Baumane wrote the loosely autobiographical script and lyrics, directed and co-produced. She animated all of the character action scenes. Kristian Sensini wrote the film’s music with lyrics by Baumane. Baumane’s longtime partner Sturgis Warner is the film’s co-producer, set builder and main lighting man.
Latvian-born, Brooklyn-based Signe Baumane is an independent filmmaker, artist, writer, and animator. She has made 16 award-winning animated shorts and is best known for her first animated feature "Rocks in my Pockets”, released in U.S. through Zeitgeist Films. Signe has a degree in Philosophy from Moscow State University and is a Guggenheim Fellow and a Fellow in Film for New York Foundation for the Arts.
“My Love Affair with Marriage” is a co-production between Latvian Studio Lokomotive, Luxumbourg’s Antevita Films and Baumane’s The Marriage Project LLC in Brooklyn.

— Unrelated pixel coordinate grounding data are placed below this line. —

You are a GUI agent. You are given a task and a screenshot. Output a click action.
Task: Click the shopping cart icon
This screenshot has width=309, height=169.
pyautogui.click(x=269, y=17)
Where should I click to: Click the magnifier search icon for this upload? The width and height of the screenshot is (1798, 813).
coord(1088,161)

“My Love Affair With Marriage” was a festival darling , playing Tribeca 2022, EIFF 2022, Black Nights 2022, Sands 2023, Karlovy Vari 2022, Zagreb World Festival of Animated Films (2023 Winner Grand Prize), Annecy 2022 (Winner Jury Distinction Best Feature Film). To date it has won over a dozen Best Film, or Best Animated Feature Awards and played over 130 International Film Festivals.